Duenas has personally seen more than 200 bats gathered at a single location on Guam, a striking figure given the island’s total annual count. She still cautions that the actual population may be larger.
“What we see on these annual counts may not be all of them,” she said.
The timing of this year’s count turned out to be fortunate in ways no one planned. Just four days after volunteers completed the April 10 survey, Super Typhoon Sinlaku struck, devastating forests across Saipan and Tinian.
“It’s really great that we were able to get out and get that count right before the typhoon,” said Jill Liske-Clark, a natural resources specialist with NAVFAC Marianas based on Saipan. “Typhoons frequently result in population declines.”

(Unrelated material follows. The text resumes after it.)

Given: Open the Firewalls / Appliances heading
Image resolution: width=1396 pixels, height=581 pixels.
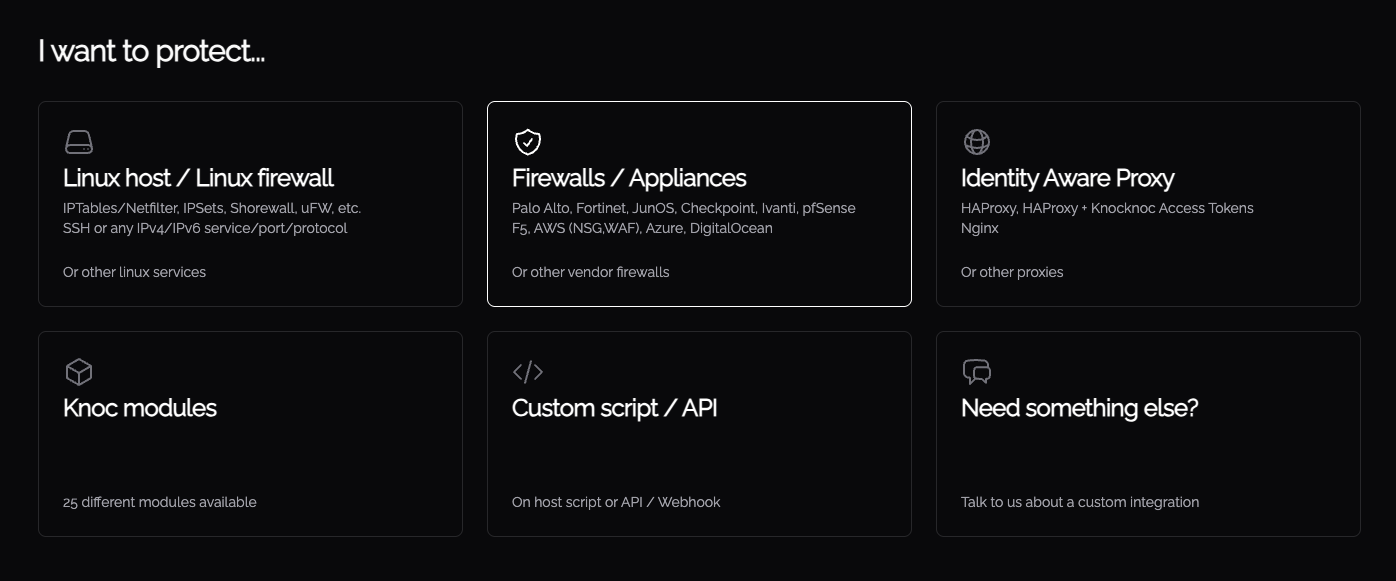Looking at the screenshot, I should (x=629, y=178).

Liske-Clark arrived on Saipan 12 years ago to find no active roosting colonies on either Saipan or Tinian. That has changed. Multiple colonies have since become established on Saipan, and in 2023, the first roosting colony in roughly three decades was confirmed on Tinian.
Sinlaku has complicated that recovery. Post-typhoon monitoring shows numbers running lower than before the storm. Liske-Clark has spotted fanihi flying in broad daylight, unusual for a nocturnal animal and a sign that stripped forests have left bats hungry and searching.

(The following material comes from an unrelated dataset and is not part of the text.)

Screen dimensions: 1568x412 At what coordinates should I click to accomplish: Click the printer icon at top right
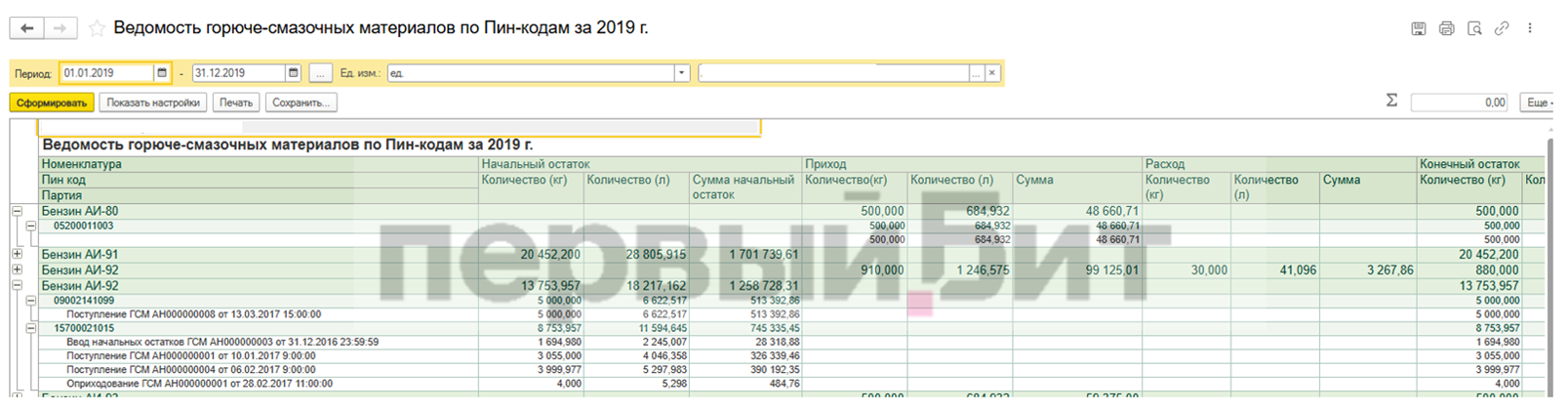point(1446,28)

“Their tummy is waking them up when they’re trying to sleep and they’re out looking for food at any time of day,” she said.
On Tinian, where military construction is increasing, NAVFAC Marianas has implemented avoidance measures around the island’s one known roosting colony and is restoring native limestone forest with fanihi needs built into the design. A joint anti-poaching program with the CNMI Division of Fish and Wildlife operates within the military lease area.

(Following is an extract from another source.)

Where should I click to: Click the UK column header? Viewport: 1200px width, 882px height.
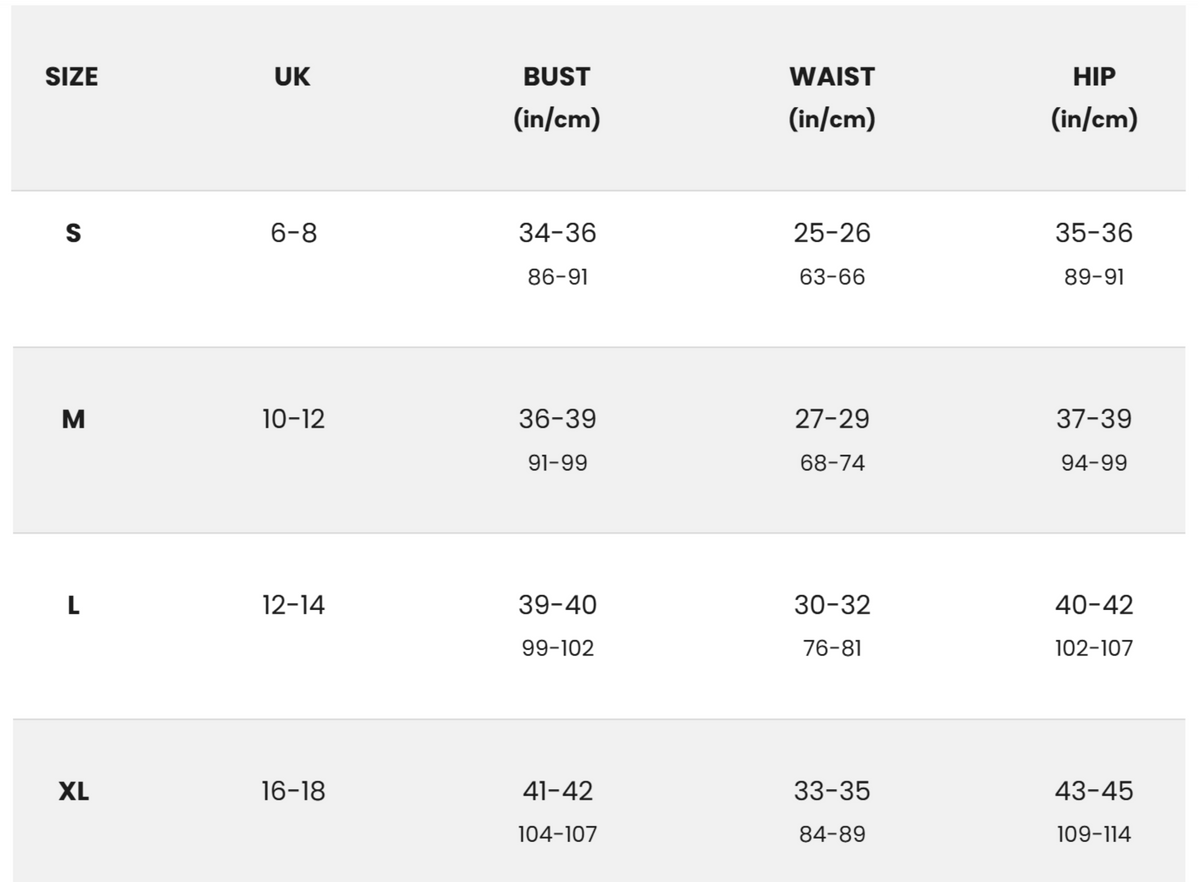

“My agency is really happy to be able to support trying to conserve both that natural legacy and cultural legacy for the CHamoru people,” Liske-Clark said.
Henry Fandel, wildlife section supervisor with the CNMI Division of Fish and Wildlife, said quarterly roost counts across Saipan, Tinian and Rota show an average monthly minimum of 1,160 bats. He cautioned that those figures come from direct roost counts and cannot be compared directly with the annual landscape-wide survey because the methods differ.
Fandel said Rota shows a declining trend in recent years, while Saipan and Tinian are trending stable or upward. He traces the species’ broader recovery over the past two decades to reduced hunting pressure and sustained monitoring, and he links current concerns to a relaxation of that commitment.
“The annual count is a great opportunity for the community to participate in fanihi conservation,” Fandel said.
Threats remain serious, with habitat loss, poaching and invasive species universally cited as the top pressures. Typhoons compound all of them. Genetic analysis has confirmed connectivity among fanihi across all islands from north to south, meaning population changes on one island can ripple across the entire archipelago.
Reforestation, particularly the planting of native ficus, pandanus and breadfruit, offers one of the most direct ways the public can help. Private landowners who plant native fruiting trees extend the species’ recovery beyond any single reserve or installation.
“Planting trees like the ficus that our fanihi and other native species would use is definitely a way to build more habitat for them in the future,” Duenas said.